Star Trek: The Motion Picture director Robert Wise

"It sucks less now."

— A houseguest's dead-on, succinct, and to-the-point review of
Star Trek: The Motion Picture: The Director's Edition


 

Part 1: To boldly go ... or not

(If you want to jump down directly to the DVD details, make it so.)

Makes you wonder, doesn't it? How is it that the production of a movie, that most collaborative of media, can bring together a formidable confluence of talent and an enviable Santa's sack of resources — and in the end offer up an experience that is so alarmingly, dispiritingly less than a sum of its parts? It happens so often that one has to wonder how so much effort and creativity and hard work can go into a bad movie ... again and again and again. Call it the Cleopatra syndrome, or perhaps the Phantom Menace Malady. The Battlefield Earth blues?

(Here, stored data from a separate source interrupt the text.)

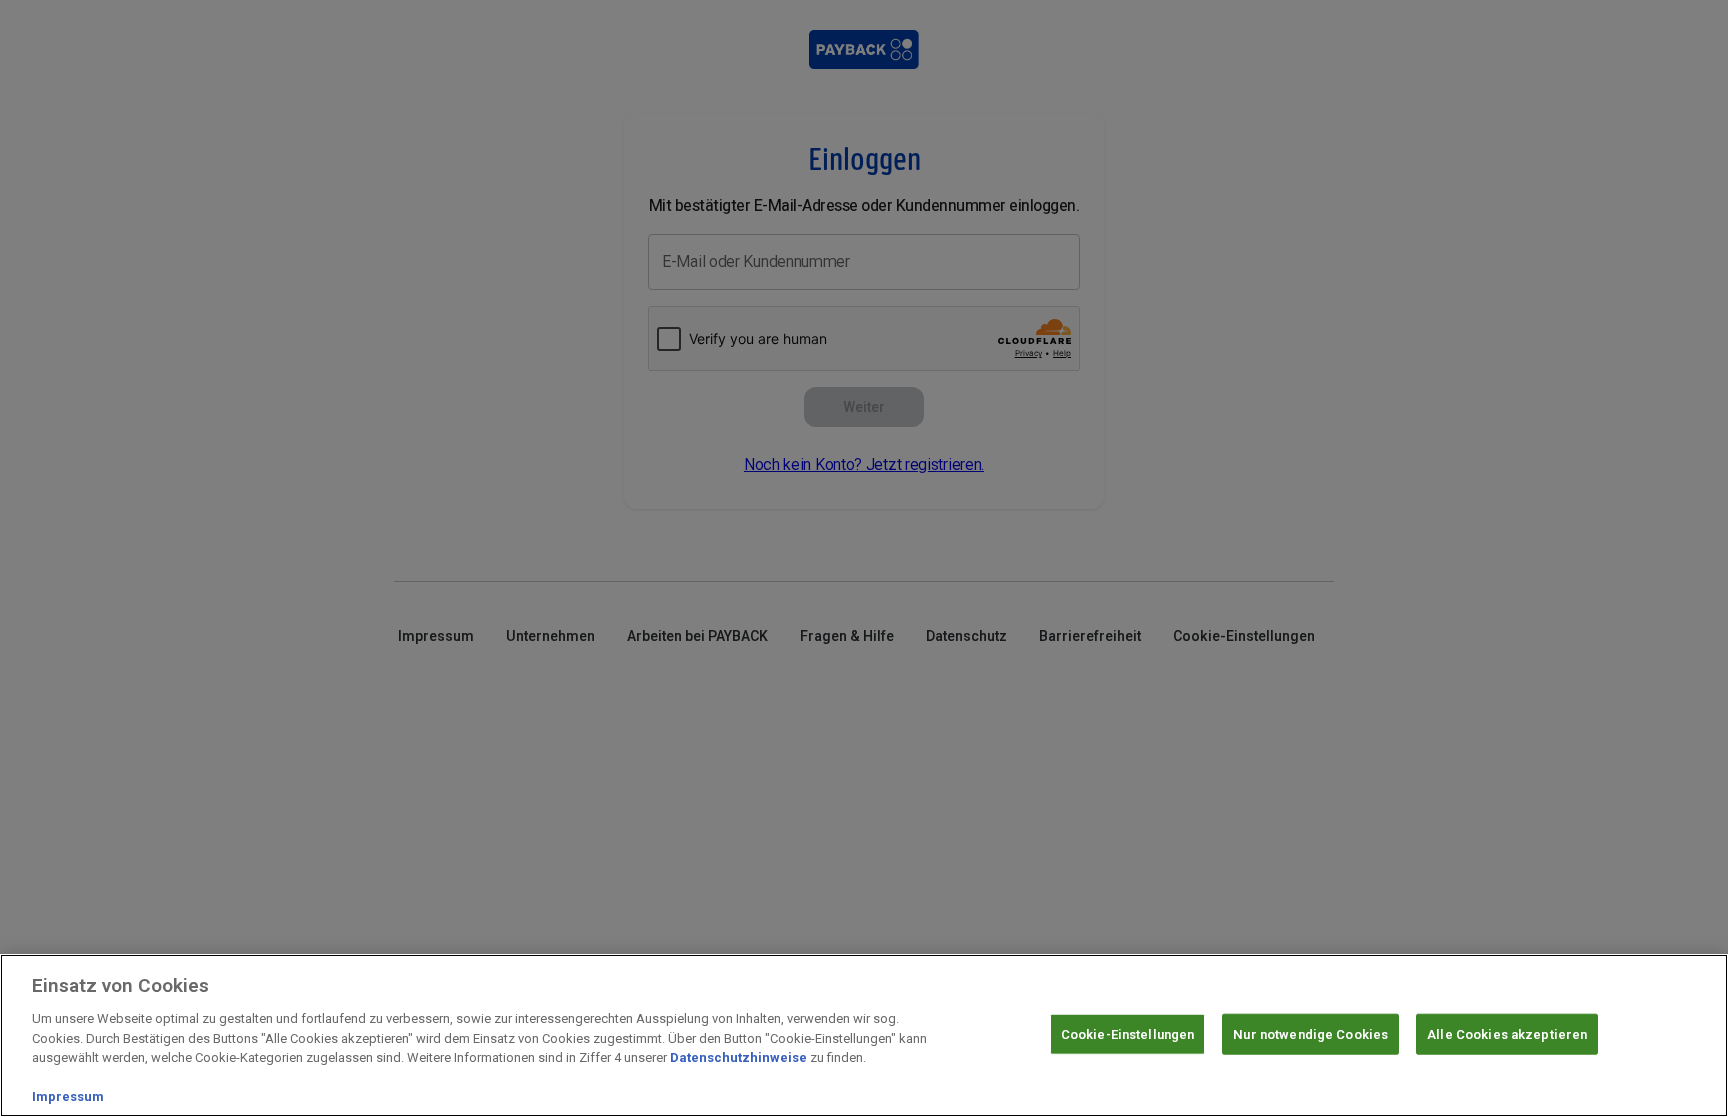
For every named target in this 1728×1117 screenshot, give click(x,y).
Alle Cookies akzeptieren (1507, 1033)
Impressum (68, 1096)
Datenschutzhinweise (738, 1057)
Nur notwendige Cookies (1310, 1033)
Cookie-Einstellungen (1128, 1033)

Of course, part of the answer is that it's because movie-making is such a collaborative endeavor. Too many cooks and all that. A great many of us who watched Star Trek: The Motion Picture in its original release back in 1979 certainly left the cineplex with a sense that we had witnessed a product of someone's overcrowded kitchen. Here, though, the problem wasn't all those cooks adding ingredients, it was that they had so plainly either forgotten some ingredients or worked from an incomplete recipe.

As Star Trek, the movie was too often muted and sterile. As a wannabe epic, its plot lacked depth and bore a deja vu resemblance to several Trek TV episodes, most closely "The Changeling" (thus inspiring the nickname "Where Nomad Has Gone Before"). The script, like the sets and costumes, displayed no warmth, sparkle, or inventiveness. The plot's Cosmic Threat That Must Be Defeated was V'ger, a vast cloud-like entity that was too abstract to provide a palpable threat. In fact, V'ger embodied the movie as a whole — it was pretty, but also vague and robotic and impossible to personally connect to.

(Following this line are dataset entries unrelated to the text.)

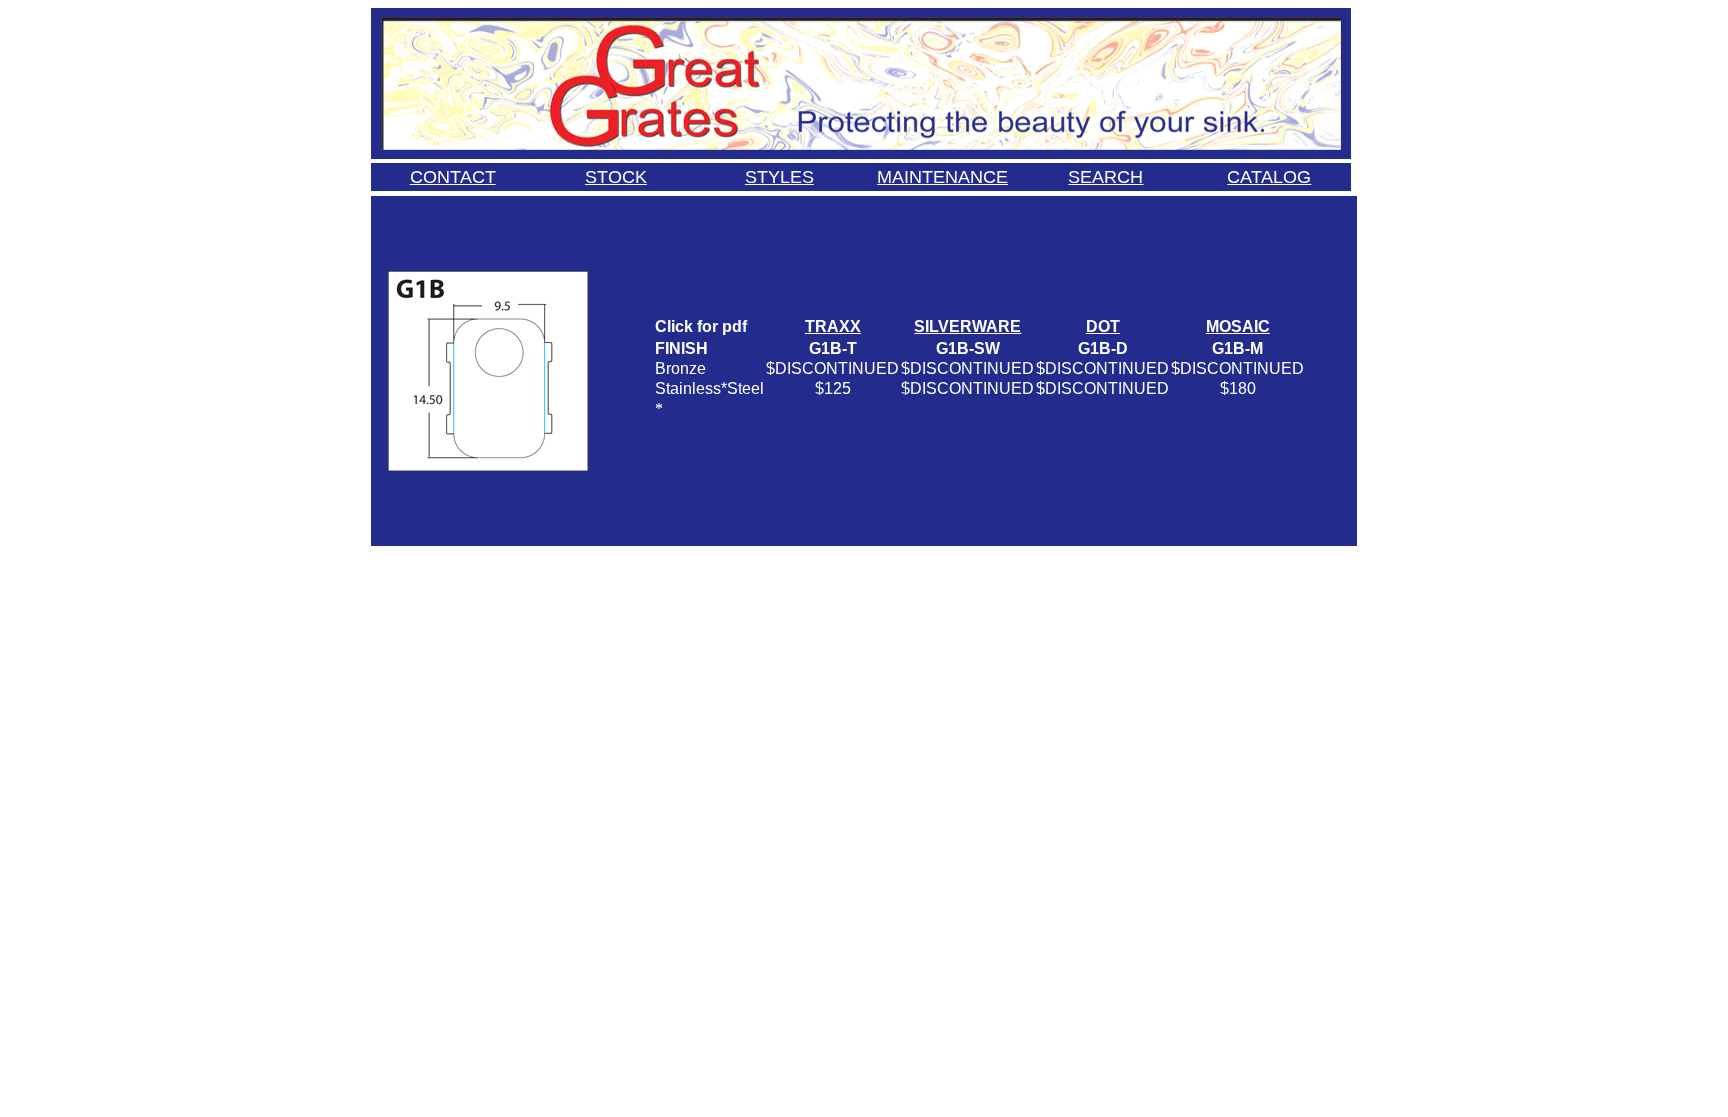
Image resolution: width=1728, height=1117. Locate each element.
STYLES (779, 177)
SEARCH (1105, 177)
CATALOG (1269, 177)
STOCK (616, 177)
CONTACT (453, 177)
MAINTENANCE (942, 177)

Missing were so many things that made the old TV show such a welcome part of the zeitgeist. Where were the action heroes? The derring-do? Where was the color, for Pete's sake, instead of those drab footy-pajama uniforms, not to mention a bridge set as neutral and antiseptic as an accountant's cubicle? Where was the fun? It was as if no one involved had ever seen an episode of the TV series. Ten years after the series' cancellation, what loyal and patient fans received was an experience as stimulating as licking aluminum foil.

The return of our television faves — Captain-turned-Admiral James T. Kirk (William Shatner), Mr. Spock (Leonard Nimoy), and Dr. McCoy (DeForest Kelley) — lacked the thrill one would expect from their resurrection. Our attention was further diluted by two new characters we were expected to find appealing but simply couldn't, not in three hundred years: Will Decker (Stephen Collins), the alleged new captain of the starship Enterprise, and Lt. Ilia (Persis Khambatta, a former Miss India), a bald alien woman who, as a would-be love interest for Decker, generated all the heat of a tile floor. Indeed, the performances all around, with the occasional exception of Kelley, were uncharacteristically stiff. Enlarged to big-screen proportions, TV's colorful and likeable voyagers had become drab reciters of wince-worthy dialogue. Disneyland's Hall of Presidents offered more fleshed-out personalities. These old friends were hardly recognizable even to those of us who'd grown up with them. Anyone who wasn't already intimately familiar with the TV series would've been more engaged staring at an aquarium.

As simple storytelling, the narrative pacing was slow and took a long time to accomplish rather little. ("The Motionless Picture" became a common epithet.) Time and patience bled away in excruciatingly long sequences of actors staring into the void — rather, into blue screens that would later be filled with elaborate but often tedious special effects sequences. Therefore as drama crafted for mass entertainment, its tension and suspense arrived spread too thin. It was clear that some of the story's more important scenes — e.g., introducing Capt. Decker as the Enterprise's new captain, Kirk's pivotal meeting with some "Admiral Nogura" — were absent. In fact, they'd never been filmed. So much was left unexplained that we wondered how no one noticed all those pages that apparently fell from the screenplay.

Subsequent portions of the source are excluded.